• Exercise data
+++++

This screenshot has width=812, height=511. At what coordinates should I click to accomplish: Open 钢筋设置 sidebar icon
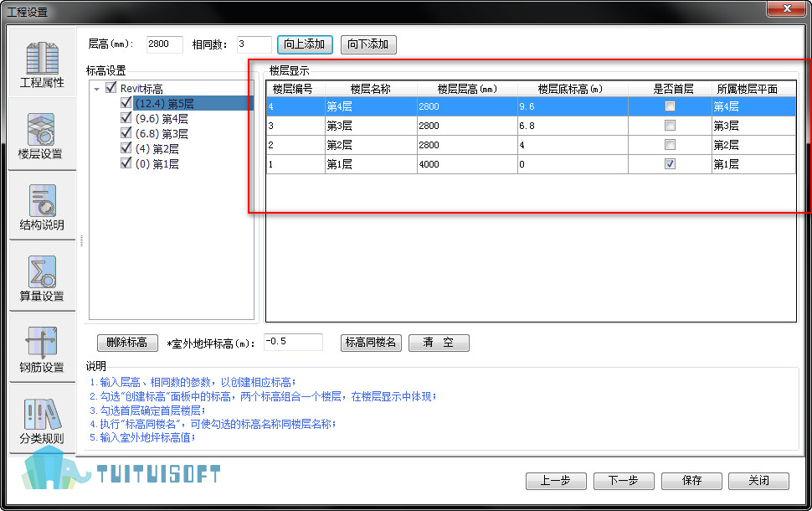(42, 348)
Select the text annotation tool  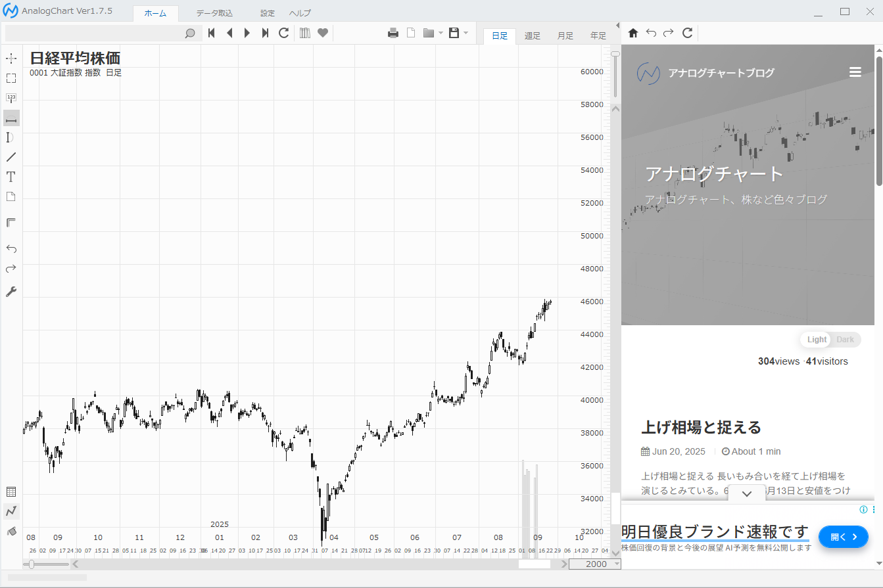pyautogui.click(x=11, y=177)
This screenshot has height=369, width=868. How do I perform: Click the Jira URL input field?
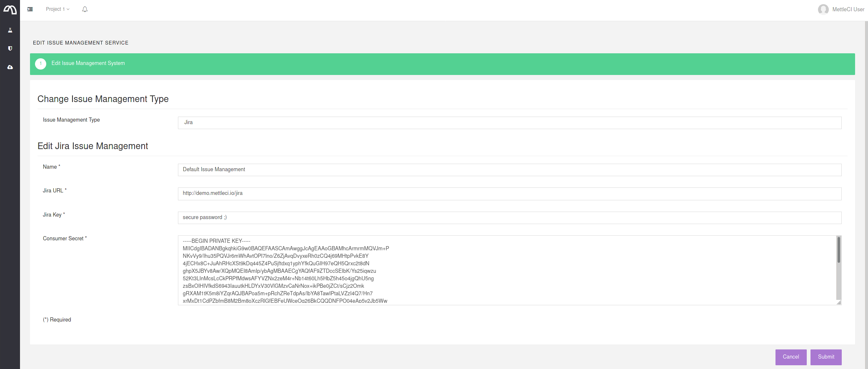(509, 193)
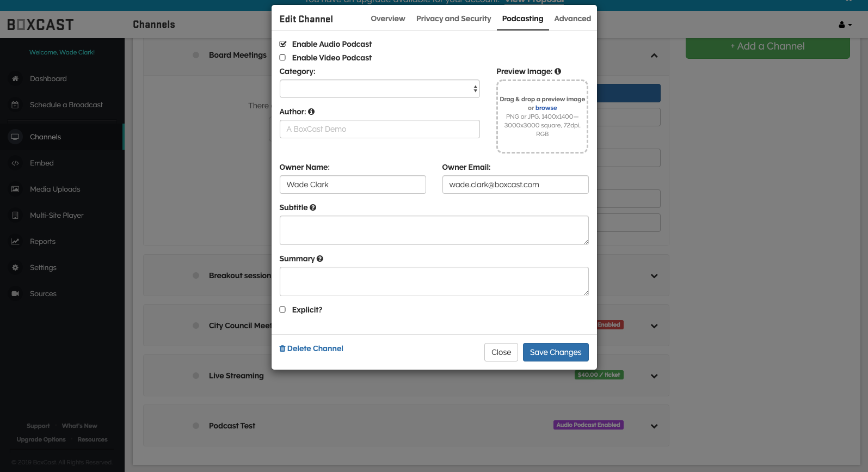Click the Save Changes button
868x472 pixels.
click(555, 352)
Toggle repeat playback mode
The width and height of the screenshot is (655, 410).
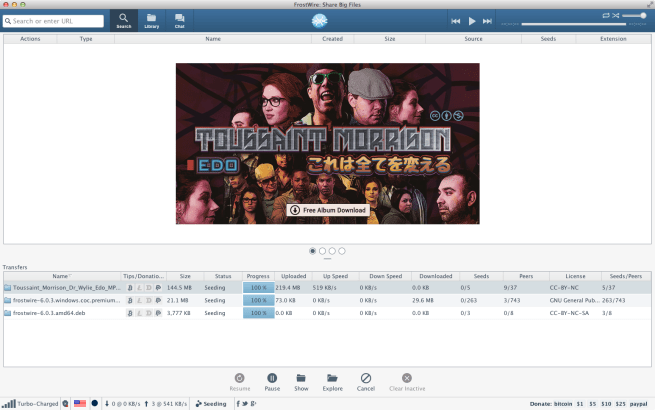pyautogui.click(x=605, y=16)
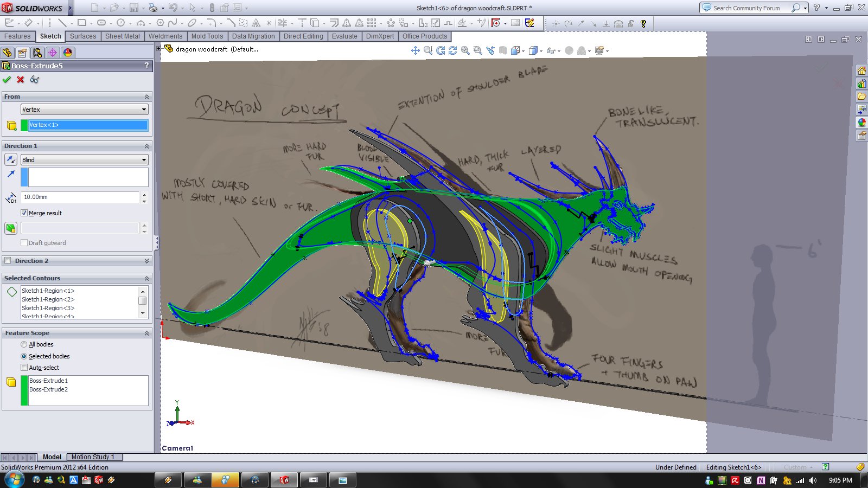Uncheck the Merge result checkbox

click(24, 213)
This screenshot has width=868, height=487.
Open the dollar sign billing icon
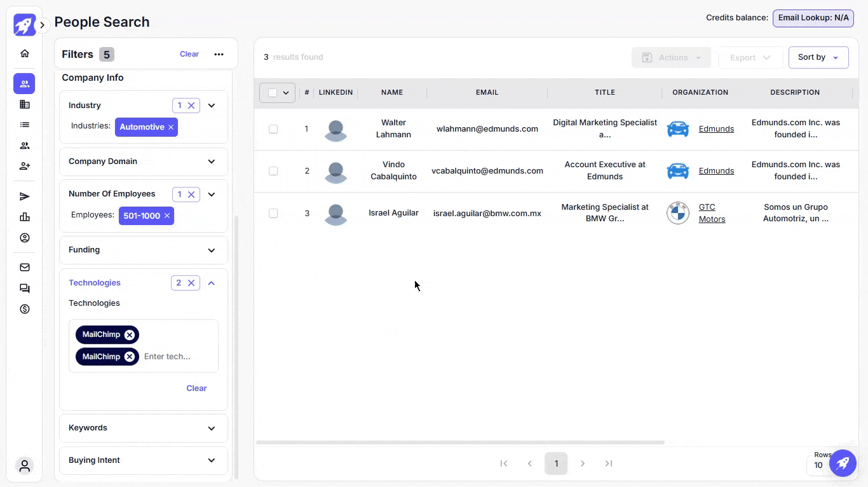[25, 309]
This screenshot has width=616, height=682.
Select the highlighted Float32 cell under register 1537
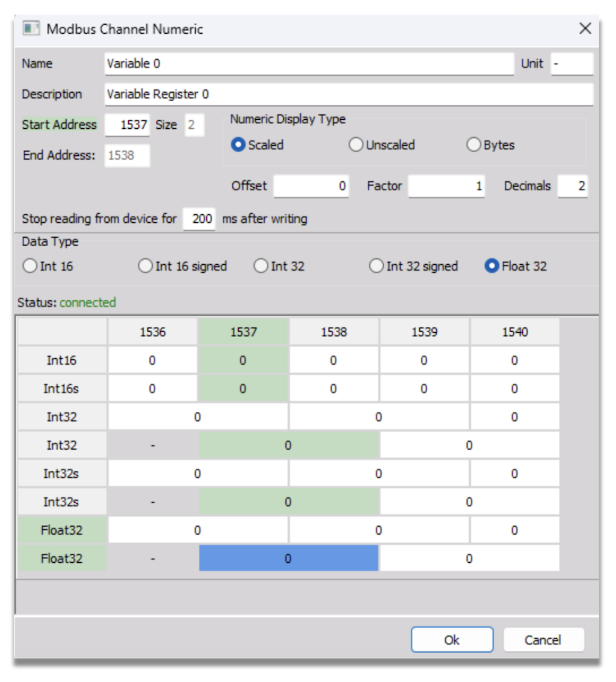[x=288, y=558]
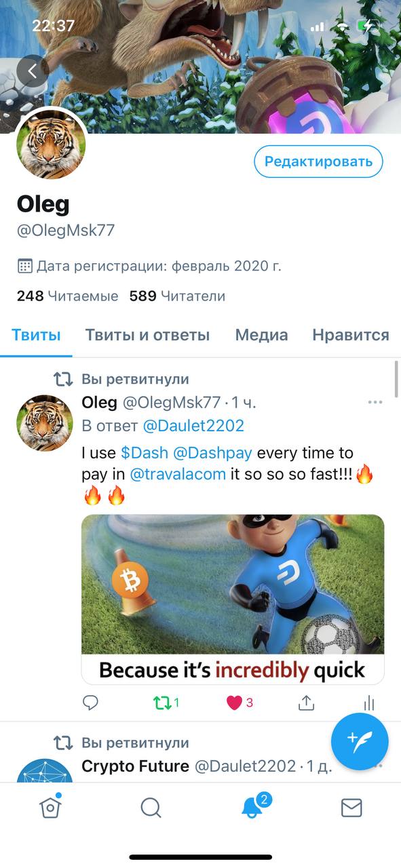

+++++

Please reproduce, word for word, only the lines from the line that holds "Open the dollar sign billing icon" through the final line of the entries above, omitting any pictures.

• Your response
Open the dollar sign billing icon
[25, 309]
This screenshot has width=616, height=682.
Select the highlighted Float32 cell under register 1537
[x=288, y=558]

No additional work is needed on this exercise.